Dans la seconde partie de son texte, Hugues Célestin analyse les rapports de force contemporains. Il estime que « le monde actuel s’organise selon un ordre global où les intérêts stratégiques dictent les rapports de force entre États et sociétés ». Il évoque le rôle combiné « des ONG, des missions d’observation, de la médiatisation stratégique et de la présence militaire » comme vecteurs d’un « pouvoir diffus, combinant persuasion symbolique et capacité coercitive ».

Il affirme que « les sanctions économiques, les embargos et l’isolement diplomatique agissent en tant qu’instruments structurés de coercition indirecte », permettant, selon lui, de « contraindre et d’affaiblir des États en dehors du registre classique de l’intervention militaire ». Il écrit qu’« une nation peut ainsi être mise à genoux sans qu’un seul soldat ne débarque : il suffit de l’exclure des circuits dominants ».

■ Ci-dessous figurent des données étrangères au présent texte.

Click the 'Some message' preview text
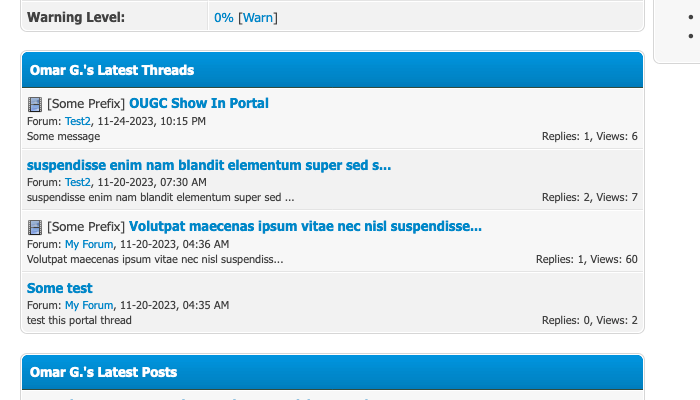The width and height of the screenshot is (700, 400). (x=64, y=136)
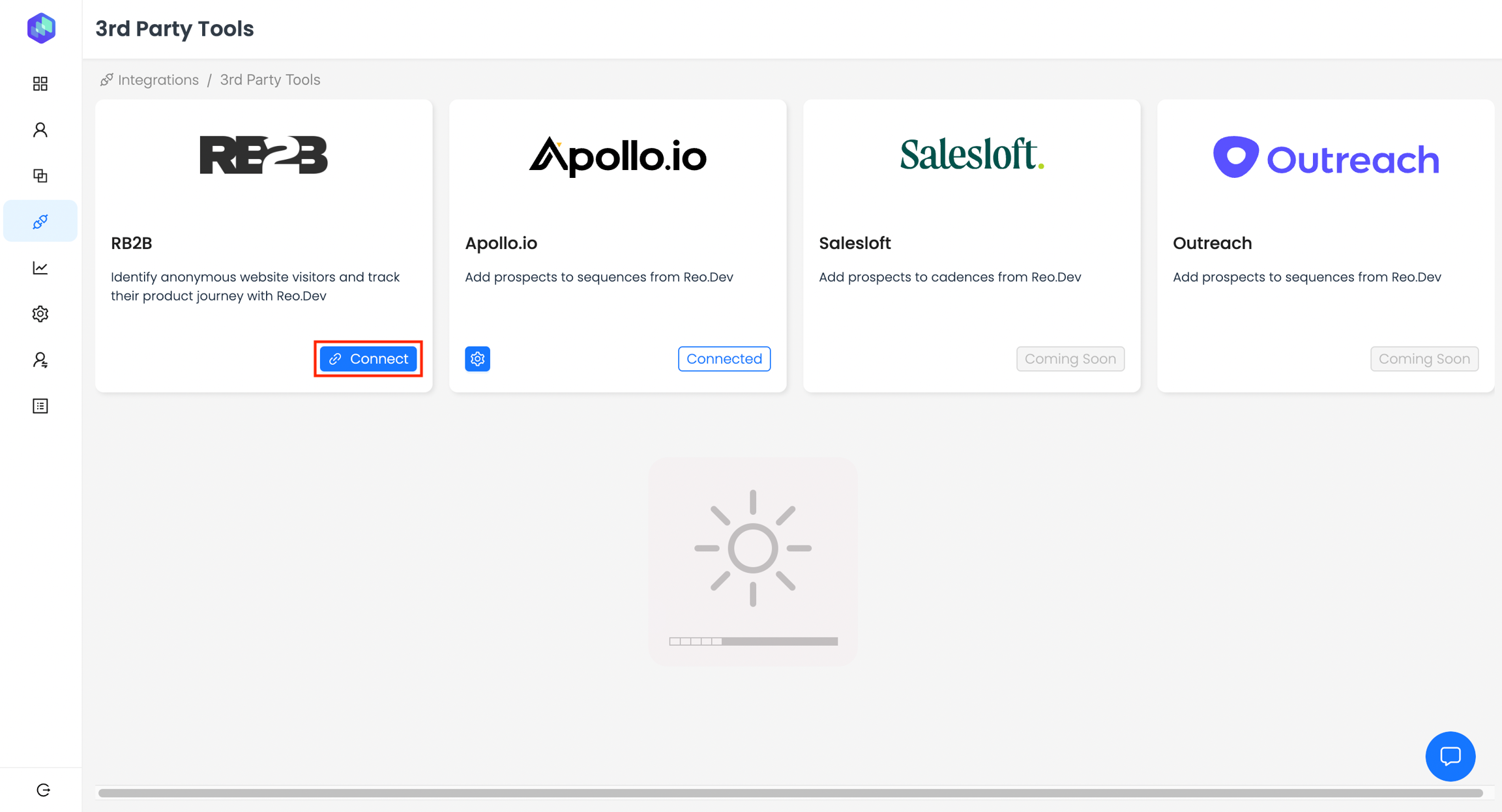The image size is (1502, 812).
Task: Click the horizontal scrollbar at bottom
Action: click(790, 793)
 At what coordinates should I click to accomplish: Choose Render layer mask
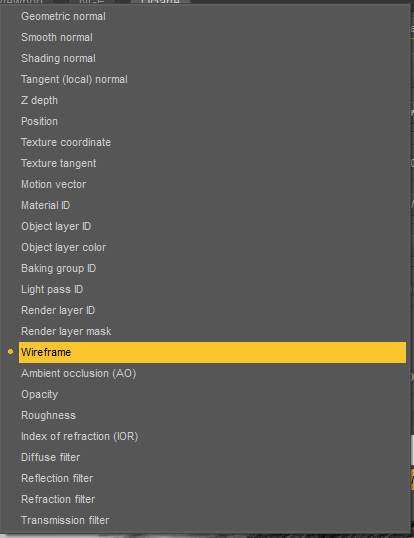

Prenant l’exemple de Cuba, il rappelle que depuis 1962, les États-Unis maintiennent un embargo contre l’île et soutient que, « sous l’administration de Donald Trump, le dispositif n’a pas été assoupli ». Il qualifie cette politique de « stratégie de patience visant à affaiblir le système de l’intérieur, présentée hypocritement pour promouvoir la démocratie ». Il souligne que, malgré les votes répétés de l’Assemblée générale de l’Organisation des Nations unies en faveur de la levée du blocus, « les résolutions (…) restent purement symboliques ».

Abordant la situation au Moyen-Orient, Hugues Célestin évoque l’Iran, estimant que ce qui s’y est produit est « typique d’une gestion impériale des rapports de force ». Il affirme que « la démocratie peut désormais rimer avec éliminations ciblées et bombardements médiatisés », dénonçant des frappes qu’il considère comme légitimées par les dirigeants occidentaux.

Il cite également la Palestine, qu’il dit « soumise à un régime de blocus et à des opérations militaires récurrentes de la part d’Israël », et le Venezuela, où il estime que « les sanctions économiques (…) s’inscrivent dans une stratégie plus large de transformation du régime politique au nom de la restauration démocratique ». Il évoque « un précédent lourd de conséquences pour la souveraineté des États et pour le principe de non-ingérence consacré par la Charte des Nations unies ».

Dans une analyse plus large des rivalités internationales, l’ancien député considère que « les décisions structurantes procèdent d’un noyau hégémonique centré sur les États-Unis », tandis que la Chine et la Russie contesteraient certaines prérogatives. Il soutient que l’ordre international actuel « se recompose en un système multipolaire fragmenté en sphères d’intérêts », mais que, malgré leurs rivalités, les grandes puissances « partagent une compréhension implicite selon laquelle le système doit perdurer et rester hiérarchisé ».

Concernant l’ONU, il affirme que l’organisation « fonctionne davantage comme un baromètre moral qu’un mécanisme coercitif capable de contraindre les puissances dominantes », en raison notamment du droit de veto au Conseil de sécurité.

Enfin, Hugues Célestin consacre une partie de son texte à Haïti, qu’il décrit comme « un exemple historique et stratégique d’effondrement méthodiquement entretenu ». Il estime que le pays est devenu « un terrain d’expérimentation de missions internationales successives » et parle d’« une dépendance co-gérée, négociée et entretenue par ceux qui en tirent profit », pointant à la fois les responsabilités externes et celles d’une élite locale.

« L’ordre mondial ne vacille pas sous le poids de ses contradictions, il s’en nourrit », écrit-il, ajoutant que « les promesses de stabilité et de démocratie demeureront de simples récits performatifs » tant que « la hiérarchie des puissances primera sur la dignité des peuples ».